CNS biomarker analysis
The dataset includes 57 patients with plasma samples of the three CNS biomarkers NfL, t-tau and GFAp, analyzed during acute COVID-19 at the ICU and at follow-up 3–6 months after discharge (Table 6). All biomarkers showed correlations with increased patient age, NfL (p < 0.001, R2 = 0.10), t-tau (p-value = 0.005, R2 = 0.06) but the effect was by far the strongest for GFAp (p < 0.001, R2 = 0.36) (Fig. 2). This was taken into account in the ANOVA as described above.
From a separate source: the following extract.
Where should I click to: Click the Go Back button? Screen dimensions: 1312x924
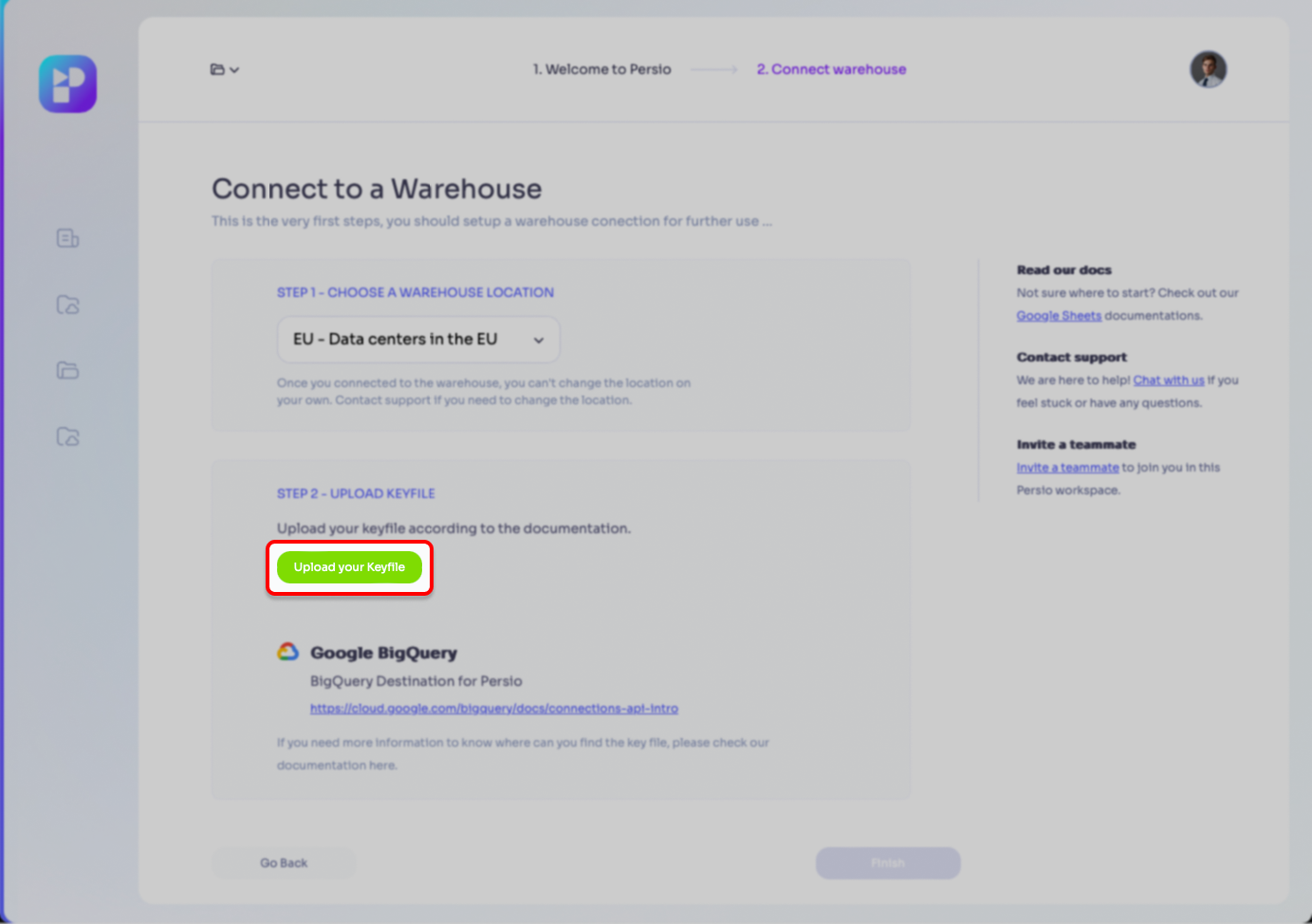tap(284, 863)
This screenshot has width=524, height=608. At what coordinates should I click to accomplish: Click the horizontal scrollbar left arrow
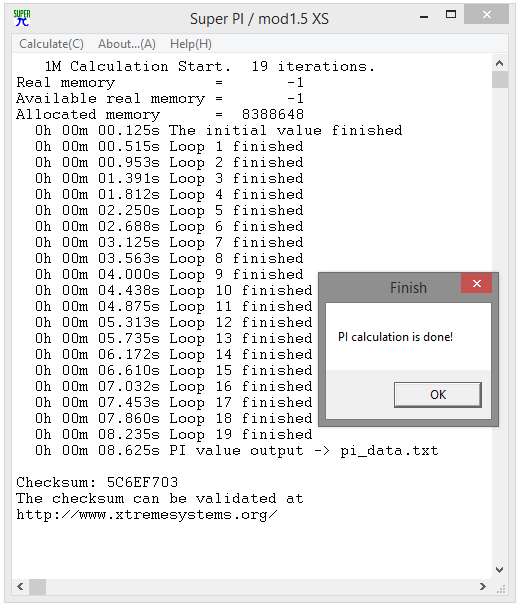click(20, 586)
The CNS biomarkers GFAp, NfL and t-tau in correlation to age. (a) GFAp concentration correlation to age. GFAp levels increases with increasing age. (b) NfL concentration correlation to age. NfL levels increases with increasing age. (c) T-tau concentration correlation to age. T-tau levels increases slightly with increasing age. ICU intensive care unit. GFAp Glial fibrillary acidic protein. NfL Neurofilament light chain.
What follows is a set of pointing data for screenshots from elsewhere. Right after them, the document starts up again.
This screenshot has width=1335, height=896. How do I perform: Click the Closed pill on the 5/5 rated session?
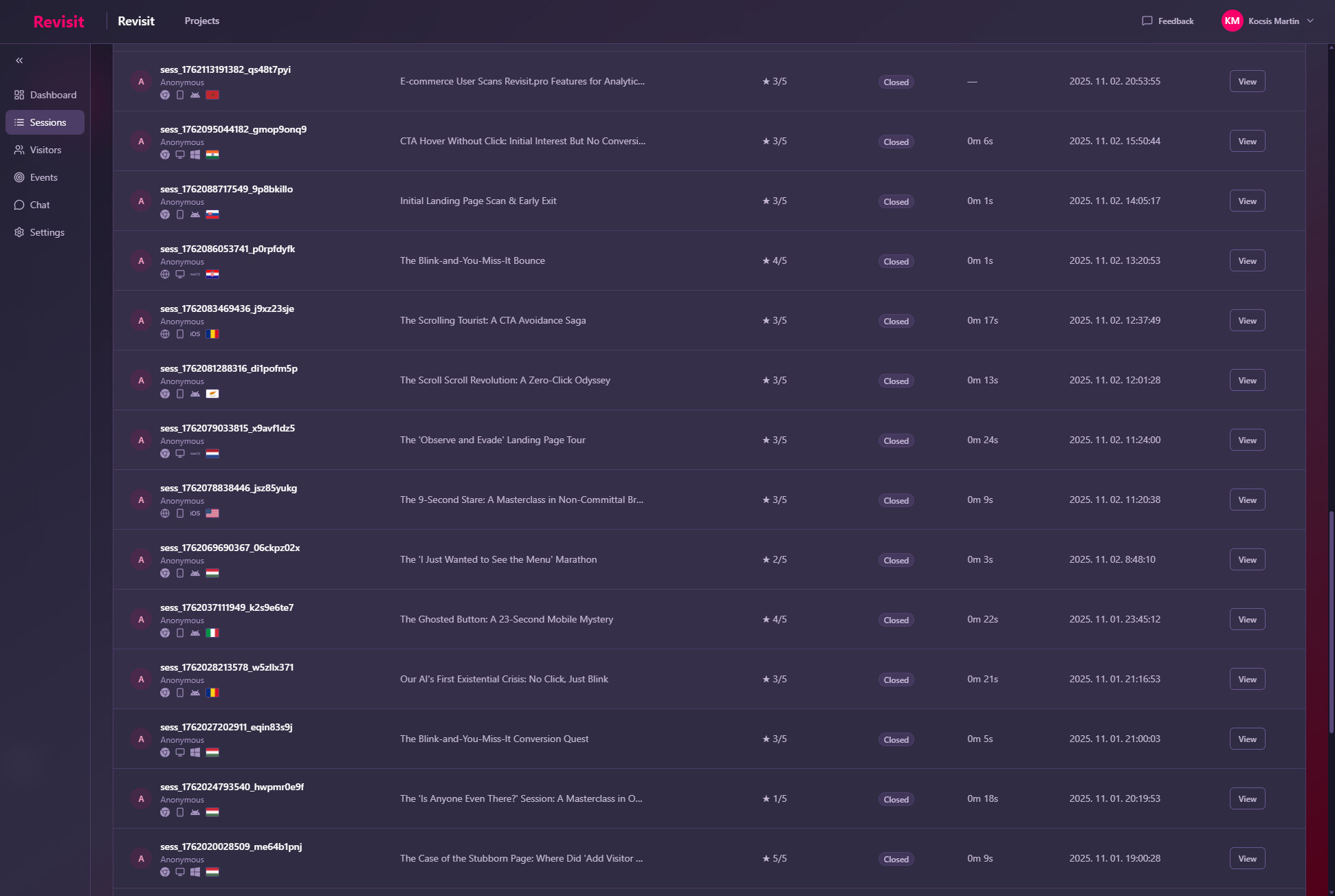click(x=896, y=859)
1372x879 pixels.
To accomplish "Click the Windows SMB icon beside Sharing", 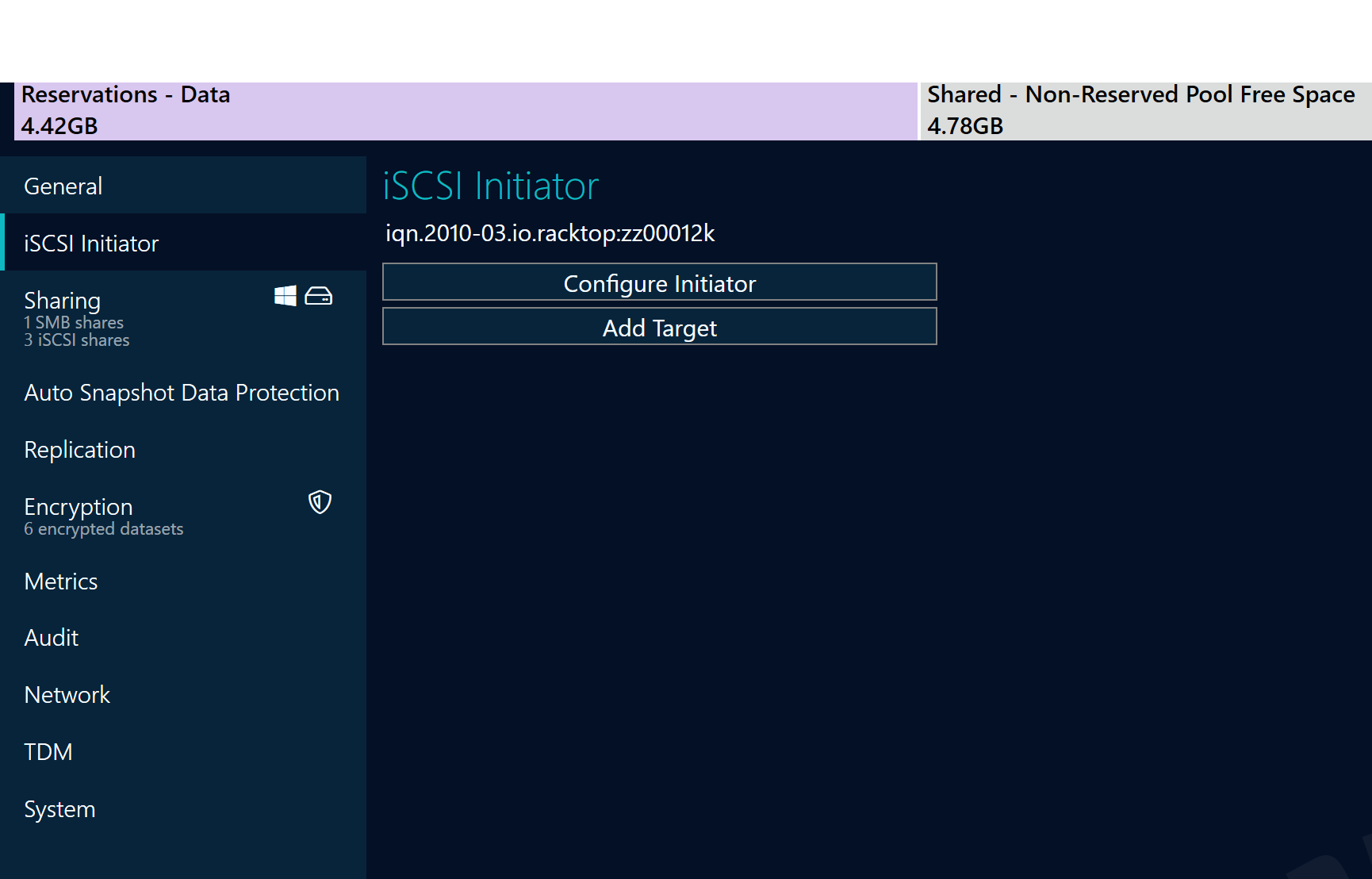I will click(286, 294).
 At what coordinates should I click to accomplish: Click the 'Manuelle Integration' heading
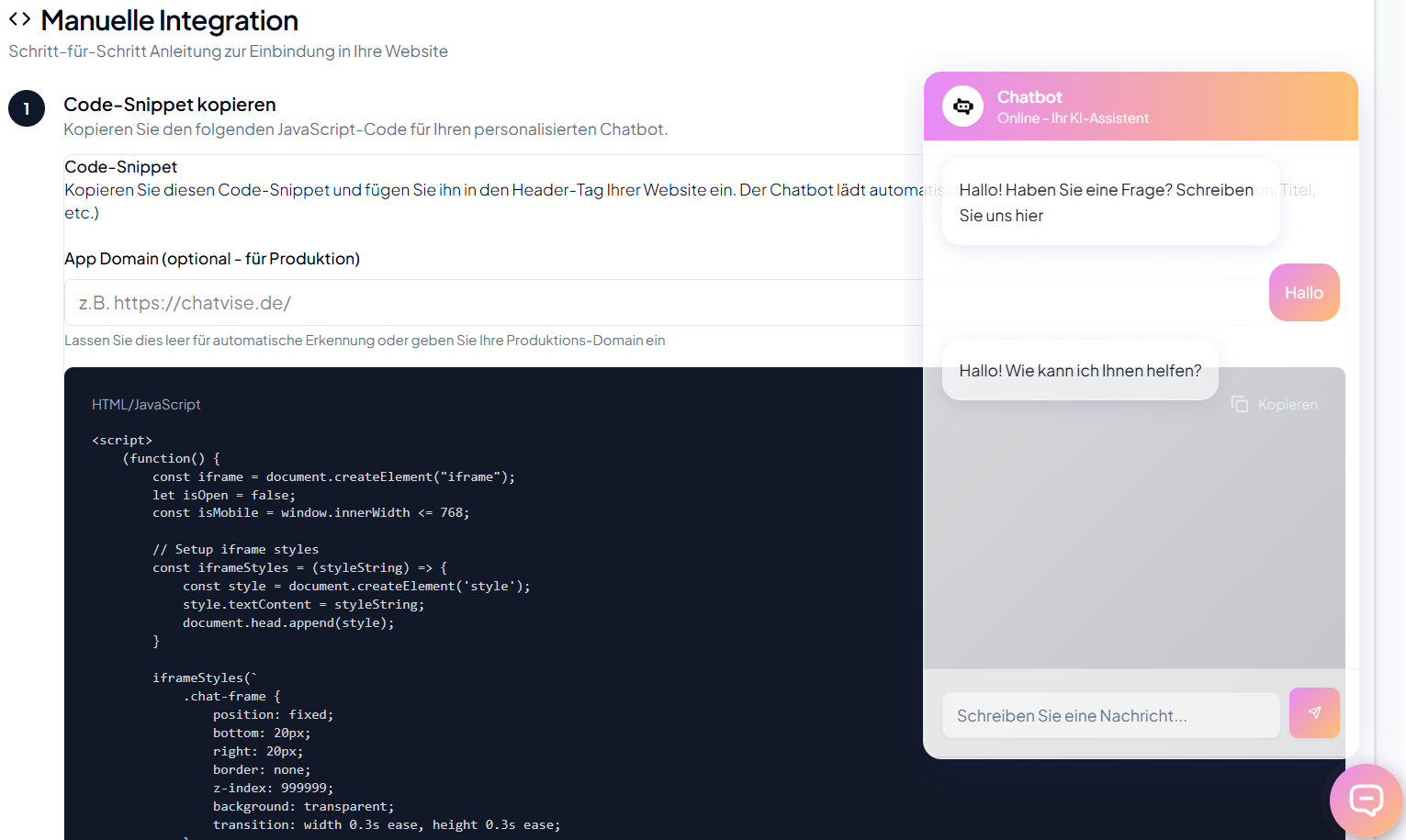(x=170, y=20)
Association between CNS biomarkers and fatigue
The average concentration of the glial biomarker GFAp was higher during acute COVID-19 compared to follow-up. GFAp showed significant effects for age and gender, being higher with increasing age and female gender. GFAp concentrations were lower both in the ICU and at follow-up in those with fatigue in the dimensions general fatigue (p = 0.009), physical fatigue (p = 0.004), mental fatigue (p = 0.001), and reduced motivation (p < 0.001) (Fig. 3 and Fig. 4). The effect was more pronounced in women, except for mental fatigue where it was more pronounced in men.
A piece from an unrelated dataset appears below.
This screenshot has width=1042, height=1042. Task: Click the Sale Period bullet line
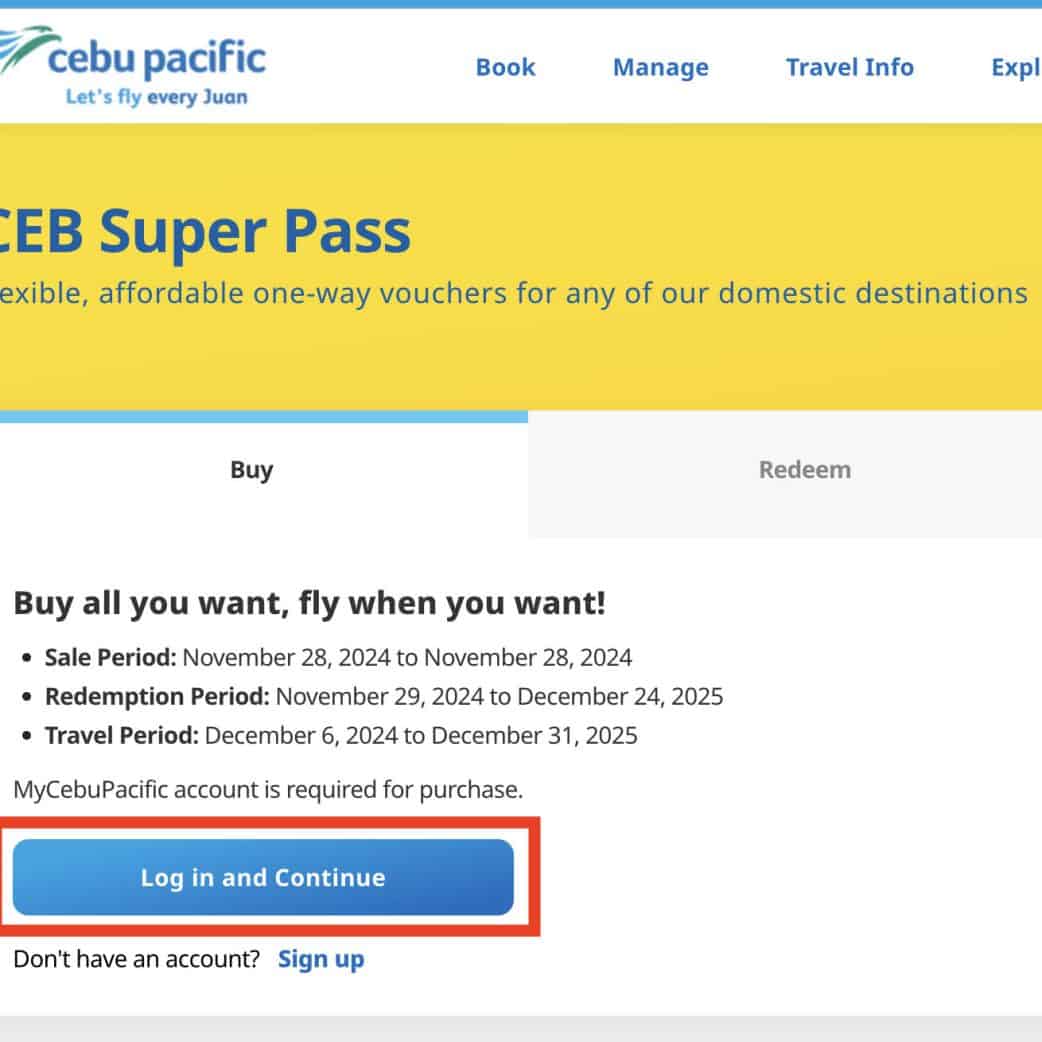coord(338,658)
The glial biomarker GFAp concentration at ICU and at follow-up after 3–6 months in correlation to the MFI-20 dimensions of fatigue in 57 critically ill COVID-19 patients. No fatigue ICU, fatigue ICU, no fatigue follow-up, and fatigue follow-up, reflects fatigue status and whether GFAp was collected at the ICU or at follow-up. GFAp is higher during acute COVID-19 and decreases at follow-up (†). For general fatigue, physical fatigue, mental fatigue, and reduced motivation, GFAp is lower in those with fatigue. GFAp Glial fibrillary acidic protein. ICU intensive care unit. MFI-20 Multidimensional Fatigue inventory.
GFAp concentration in relation to gender. No fatigue female, fatigue female, no fatigue male, and fatigue male, reflects fatigue status and gender. GFAp is higher during acute COVID-19 and show significant effects in gender, being higher in women (†). For general fatigue, physical fatigue, mental fatigue, and reduced motivation, GFAp is lower in those with fatigue. Additionally, the effect is more pronounced in women, except for mental fatigue where it is more pronounced in men. GFAp Glial fibrillary acidic protein. ICU intensive care unit. MFI-20 Multidimensional Fatigue inventory.
The average concentration of the axonal biomarker NfL was higher during the acute illness compared to follow-up (p < 0.001). There was no strong relationship to fatigue in the dimensions general fatigue, physical fatigue, mental fatigue, or reduced activity, other than for patients experiencing reduced motivation where the biomarker was lower at follow-up (p = 0.004) (Fig. 5).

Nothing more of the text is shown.